Reports about so-called prodigies "composing at a young age" nowadays are even dodgier because there is little agreement about what even constitutes "good" composing, and certainly nothing like the cultural consensus of 18th century Vienna. The fact that a person of whatever age "can compose a piece" really means nothing, without actually hearing the piece - and even then, you're unlikely to get the same opinion about whether it even constitutes a half decent piece, let alone genius, from any two different people.
Of course not all people "of a similar upbringing" go on to do the same outstanding things in music or anything else. But that is meaningless because even with a superficially similar upbringing, the experiences of children in the early years of their life are all entirely unique. Even if you could devise an experiment where two children were given the exact same experiences externally measured (which of course you can't), that wouldn't do it because experience is an internal reality, not an external one. You could make two children practise the piano for two hours a day and that would be irrelevant because one of them might be at a stage of development where three hours would be appropriate, and the other only capable of one (but actually capable of ending up just as good a musician in the long run, as long as he isn't demoralised by being pushed too hard). Or one might be far better off on a different instrument than the piano, or whatever.
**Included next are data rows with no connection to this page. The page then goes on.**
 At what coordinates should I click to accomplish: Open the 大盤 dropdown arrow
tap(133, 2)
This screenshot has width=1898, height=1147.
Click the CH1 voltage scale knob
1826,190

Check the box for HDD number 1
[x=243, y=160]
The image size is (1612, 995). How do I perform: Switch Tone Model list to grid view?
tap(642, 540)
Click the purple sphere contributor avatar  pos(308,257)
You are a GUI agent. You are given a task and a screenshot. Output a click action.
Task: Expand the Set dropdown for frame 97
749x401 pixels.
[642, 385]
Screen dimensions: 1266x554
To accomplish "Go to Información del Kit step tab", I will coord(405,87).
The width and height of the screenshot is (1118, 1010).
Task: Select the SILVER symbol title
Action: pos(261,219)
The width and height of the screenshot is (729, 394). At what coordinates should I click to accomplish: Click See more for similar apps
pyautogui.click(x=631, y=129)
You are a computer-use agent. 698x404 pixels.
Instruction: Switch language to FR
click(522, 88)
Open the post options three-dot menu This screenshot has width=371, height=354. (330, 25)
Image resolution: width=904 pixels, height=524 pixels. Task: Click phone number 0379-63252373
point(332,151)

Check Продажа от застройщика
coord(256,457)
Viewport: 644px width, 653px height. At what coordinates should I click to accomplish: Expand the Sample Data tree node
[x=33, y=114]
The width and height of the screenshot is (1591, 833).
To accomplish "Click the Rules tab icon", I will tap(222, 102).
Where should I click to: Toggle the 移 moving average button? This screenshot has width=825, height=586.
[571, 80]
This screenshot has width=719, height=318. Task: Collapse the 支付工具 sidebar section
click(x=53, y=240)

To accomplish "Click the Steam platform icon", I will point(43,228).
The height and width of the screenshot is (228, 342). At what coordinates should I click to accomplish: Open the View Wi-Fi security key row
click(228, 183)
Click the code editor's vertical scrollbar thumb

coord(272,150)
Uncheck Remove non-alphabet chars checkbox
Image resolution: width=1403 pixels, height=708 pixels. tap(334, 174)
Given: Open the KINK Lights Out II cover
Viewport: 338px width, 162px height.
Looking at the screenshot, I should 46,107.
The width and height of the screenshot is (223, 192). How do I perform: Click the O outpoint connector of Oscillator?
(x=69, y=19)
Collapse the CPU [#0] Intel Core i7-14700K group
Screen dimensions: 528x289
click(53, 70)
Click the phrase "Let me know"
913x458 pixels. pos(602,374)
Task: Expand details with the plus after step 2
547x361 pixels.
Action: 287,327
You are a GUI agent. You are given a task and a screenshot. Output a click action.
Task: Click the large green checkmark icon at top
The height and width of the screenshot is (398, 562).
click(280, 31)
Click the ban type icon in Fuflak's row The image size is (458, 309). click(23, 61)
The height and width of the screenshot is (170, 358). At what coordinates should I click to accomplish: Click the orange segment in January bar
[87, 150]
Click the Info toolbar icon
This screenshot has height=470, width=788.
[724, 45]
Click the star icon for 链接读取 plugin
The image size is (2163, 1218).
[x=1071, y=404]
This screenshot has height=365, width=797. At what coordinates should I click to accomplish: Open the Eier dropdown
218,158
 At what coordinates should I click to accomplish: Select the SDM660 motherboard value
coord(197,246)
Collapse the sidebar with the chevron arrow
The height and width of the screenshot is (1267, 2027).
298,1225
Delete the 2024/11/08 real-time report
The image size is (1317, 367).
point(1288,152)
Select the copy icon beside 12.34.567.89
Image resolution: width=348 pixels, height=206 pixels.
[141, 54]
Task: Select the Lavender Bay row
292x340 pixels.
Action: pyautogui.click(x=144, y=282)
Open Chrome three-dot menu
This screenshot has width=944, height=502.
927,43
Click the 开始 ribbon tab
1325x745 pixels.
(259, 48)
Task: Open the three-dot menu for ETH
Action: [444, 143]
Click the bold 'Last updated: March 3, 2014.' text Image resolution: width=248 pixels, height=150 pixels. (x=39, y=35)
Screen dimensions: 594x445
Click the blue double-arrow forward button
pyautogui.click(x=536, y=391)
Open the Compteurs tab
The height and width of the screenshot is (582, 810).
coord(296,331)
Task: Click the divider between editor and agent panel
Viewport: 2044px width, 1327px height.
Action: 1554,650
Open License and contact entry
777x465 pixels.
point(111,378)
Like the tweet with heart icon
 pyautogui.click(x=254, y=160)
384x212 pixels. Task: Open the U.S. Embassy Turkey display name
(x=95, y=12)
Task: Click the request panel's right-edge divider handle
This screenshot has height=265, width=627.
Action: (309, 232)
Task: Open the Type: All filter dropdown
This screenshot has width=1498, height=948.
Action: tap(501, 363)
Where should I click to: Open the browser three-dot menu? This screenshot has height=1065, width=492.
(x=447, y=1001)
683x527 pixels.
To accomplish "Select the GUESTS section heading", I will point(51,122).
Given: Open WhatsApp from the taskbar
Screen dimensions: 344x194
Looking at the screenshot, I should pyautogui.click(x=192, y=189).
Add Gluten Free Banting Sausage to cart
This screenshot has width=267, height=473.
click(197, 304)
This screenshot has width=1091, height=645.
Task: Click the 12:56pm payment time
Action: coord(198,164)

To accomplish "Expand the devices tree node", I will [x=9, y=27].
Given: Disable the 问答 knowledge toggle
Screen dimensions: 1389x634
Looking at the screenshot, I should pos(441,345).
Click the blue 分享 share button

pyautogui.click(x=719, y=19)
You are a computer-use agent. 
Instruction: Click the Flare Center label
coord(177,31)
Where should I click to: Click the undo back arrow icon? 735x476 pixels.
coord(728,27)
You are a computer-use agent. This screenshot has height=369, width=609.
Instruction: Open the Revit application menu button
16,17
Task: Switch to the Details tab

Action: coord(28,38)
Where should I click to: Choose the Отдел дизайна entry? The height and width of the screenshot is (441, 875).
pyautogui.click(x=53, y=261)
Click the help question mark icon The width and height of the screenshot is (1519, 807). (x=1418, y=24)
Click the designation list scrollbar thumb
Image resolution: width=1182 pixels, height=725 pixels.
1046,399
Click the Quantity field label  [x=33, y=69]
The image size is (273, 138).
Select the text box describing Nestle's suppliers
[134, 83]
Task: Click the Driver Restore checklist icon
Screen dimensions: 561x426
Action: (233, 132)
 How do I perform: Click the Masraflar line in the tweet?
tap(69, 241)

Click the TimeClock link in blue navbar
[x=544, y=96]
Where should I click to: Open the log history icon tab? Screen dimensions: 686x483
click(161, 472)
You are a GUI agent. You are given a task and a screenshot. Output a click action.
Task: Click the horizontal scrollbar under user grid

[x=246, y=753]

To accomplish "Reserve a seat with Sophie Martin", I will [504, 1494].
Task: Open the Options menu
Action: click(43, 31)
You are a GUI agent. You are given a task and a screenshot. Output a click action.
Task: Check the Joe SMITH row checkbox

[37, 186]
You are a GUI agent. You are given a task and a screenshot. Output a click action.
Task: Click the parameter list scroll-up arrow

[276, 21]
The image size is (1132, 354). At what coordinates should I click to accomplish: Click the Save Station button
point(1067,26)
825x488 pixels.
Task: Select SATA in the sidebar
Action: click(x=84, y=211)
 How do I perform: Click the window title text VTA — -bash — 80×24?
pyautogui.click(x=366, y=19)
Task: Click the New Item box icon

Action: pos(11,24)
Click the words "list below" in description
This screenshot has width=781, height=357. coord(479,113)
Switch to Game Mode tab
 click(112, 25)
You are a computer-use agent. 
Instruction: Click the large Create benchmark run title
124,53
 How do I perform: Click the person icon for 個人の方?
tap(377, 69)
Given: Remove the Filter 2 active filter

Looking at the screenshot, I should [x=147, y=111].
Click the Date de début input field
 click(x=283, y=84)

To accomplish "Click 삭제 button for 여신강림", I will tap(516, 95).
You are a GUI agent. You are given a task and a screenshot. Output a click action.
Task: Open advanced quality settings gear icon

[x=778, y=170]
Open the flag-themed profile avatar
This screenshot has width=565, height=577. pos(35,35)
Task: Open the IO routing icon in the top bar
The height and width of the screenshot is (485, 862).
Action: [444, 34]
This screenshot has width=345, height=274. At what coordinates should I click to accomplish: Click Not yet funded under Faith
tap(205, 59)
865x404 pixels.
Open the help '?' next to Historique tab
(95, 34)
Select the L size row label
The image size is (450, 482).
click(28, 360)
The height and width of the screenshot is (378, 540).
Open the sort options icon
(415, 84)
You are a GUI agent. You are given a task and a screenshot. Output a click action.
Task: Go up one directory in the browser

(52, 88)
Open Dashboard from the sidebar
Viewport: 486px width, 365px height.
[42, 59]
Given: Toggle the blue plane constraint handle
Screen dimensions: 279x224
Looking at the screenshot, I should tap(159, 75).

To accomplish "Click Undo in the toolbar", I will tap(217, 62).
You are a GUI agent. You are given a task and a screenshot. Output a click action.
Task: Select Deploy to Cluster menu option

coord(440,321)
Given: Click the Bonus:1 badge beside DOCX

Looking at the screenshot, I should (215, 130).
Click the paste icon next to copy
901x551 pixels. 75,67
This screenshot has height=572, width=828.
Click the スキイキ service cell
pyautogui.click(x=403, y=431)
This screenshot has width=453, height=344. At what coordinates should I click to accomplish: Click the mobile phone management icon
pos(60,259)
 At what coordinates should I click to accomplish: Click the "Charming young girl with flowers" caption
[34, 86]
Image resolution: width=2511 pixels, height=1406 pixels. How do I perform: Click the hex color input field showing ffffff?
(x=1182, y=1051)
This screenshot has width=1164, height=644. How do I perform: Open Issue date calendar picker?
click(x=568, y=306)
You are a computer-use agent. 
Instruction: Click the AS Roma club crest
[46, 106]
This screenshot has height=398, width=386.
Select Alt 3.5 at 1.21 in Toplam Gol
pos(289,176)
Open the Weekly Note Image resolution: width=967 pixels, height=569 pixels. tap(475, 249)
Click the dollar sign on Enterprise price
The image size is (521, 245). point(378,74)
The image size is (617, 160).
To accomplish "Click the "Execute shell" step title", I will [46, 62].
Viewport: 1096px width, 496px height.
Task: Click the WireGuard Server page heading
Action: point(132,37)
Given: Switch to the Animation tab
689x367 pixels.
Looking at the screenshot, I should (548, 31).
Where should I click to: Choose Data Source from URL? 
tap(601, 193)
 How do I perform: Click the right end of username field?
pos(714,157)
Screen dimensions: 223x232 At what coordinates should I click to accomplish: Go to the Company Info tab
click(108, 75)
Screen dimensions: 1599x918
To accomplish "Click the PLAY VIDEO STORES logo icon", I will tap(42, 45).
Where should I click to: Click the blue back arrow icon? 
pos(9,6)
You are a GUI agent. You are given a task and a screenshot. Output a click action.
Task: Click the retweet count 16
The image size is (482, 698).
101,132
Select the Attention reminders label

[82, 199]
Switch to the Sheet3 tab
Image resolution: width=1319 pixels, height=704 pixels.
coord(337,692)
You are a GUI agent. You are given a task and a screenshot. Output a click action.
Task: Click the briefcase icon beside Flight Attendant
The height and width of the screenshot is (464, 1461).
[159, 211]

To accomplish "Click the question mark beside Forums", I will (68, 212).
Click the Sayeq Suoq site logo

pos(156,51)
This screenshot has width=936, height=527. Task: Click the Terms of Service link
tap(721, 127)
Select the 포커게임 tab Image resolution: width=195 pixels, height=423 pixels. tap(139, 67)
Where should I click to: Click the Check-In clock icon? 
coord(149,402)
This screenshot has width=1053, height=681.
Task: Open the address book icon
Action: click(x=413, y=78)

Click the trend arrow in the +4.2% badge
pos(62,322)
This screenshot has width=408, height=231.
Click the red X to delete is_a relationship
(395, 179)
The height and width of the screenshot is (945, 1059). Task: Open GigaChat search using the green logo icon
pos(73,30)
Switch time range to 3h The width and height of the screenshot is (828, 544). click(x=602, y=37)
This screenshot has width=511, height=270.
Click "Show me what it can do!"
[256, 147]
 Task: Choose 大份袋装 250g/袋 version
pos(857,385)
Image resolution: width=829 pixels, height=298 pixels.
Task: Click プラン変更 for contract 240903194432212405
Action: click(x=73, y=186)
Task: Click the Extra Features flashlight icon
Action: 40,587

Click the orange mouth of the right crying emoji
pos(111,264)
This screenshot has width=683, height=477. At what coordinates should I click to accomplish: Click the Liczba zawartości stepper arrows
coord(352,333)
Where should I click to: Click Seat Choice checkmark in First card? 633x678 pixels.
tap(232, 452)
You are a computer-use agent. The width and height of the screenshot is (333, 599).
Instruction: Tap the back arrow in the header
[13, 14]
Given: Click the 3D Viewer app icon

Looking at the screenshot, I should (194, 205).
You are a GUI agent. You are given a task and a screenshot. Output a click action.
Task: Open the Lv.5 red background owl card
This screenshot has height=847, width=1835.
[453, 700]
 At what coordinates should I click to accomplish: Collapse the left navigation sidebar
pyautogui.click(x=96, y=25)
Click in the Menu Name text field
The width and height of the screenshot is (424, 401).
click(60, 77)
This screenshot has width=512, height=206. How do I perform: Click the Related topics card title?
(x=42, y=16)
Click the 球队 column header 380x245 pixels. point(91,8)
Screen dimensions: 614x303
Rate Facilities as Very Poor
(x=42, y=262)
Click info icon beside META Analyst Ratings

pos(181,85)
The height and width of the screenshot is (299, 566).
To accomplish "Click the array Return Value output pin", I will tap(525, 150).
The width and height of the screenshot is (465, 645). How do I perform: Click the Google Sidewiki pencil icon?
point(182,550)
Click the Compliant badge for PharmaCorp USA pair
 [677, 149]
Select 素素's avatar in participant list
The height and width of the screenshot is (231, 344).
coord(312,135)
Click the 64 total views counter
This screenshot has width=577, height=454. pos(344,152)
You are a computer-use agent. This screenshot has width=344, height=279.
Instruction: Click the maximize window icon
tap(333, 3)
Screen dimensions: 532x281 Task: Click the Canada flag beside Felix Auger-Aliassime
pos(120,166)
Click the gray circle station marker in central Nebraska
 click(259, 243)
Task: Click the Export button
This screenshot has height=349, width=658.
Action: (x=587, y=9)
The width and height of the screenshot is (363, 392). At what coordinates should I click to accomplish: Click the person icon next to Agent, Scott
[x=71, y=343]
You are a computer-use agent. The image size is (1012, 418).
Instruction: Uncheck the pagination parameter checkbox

Assuming that the differences between five or eight year olds must be due to innate inherited factors is absurd, when you consider the absolutely staggering number of neural connections made during those years in response to experience, and the absolutely staggering number of differences in even similar sets of experience. Which is not of course to say that there CAN'T be innate differences, and we should of course accept them when there is evidence for them. But most people just use them as a default explanation, without evidence, for any situation where the end result is "a lot" or "very impressive", because they can't imagine how such a result would have been possible any other way. It's pretty much like believing there must be a God just because the world is a complex and amazing place.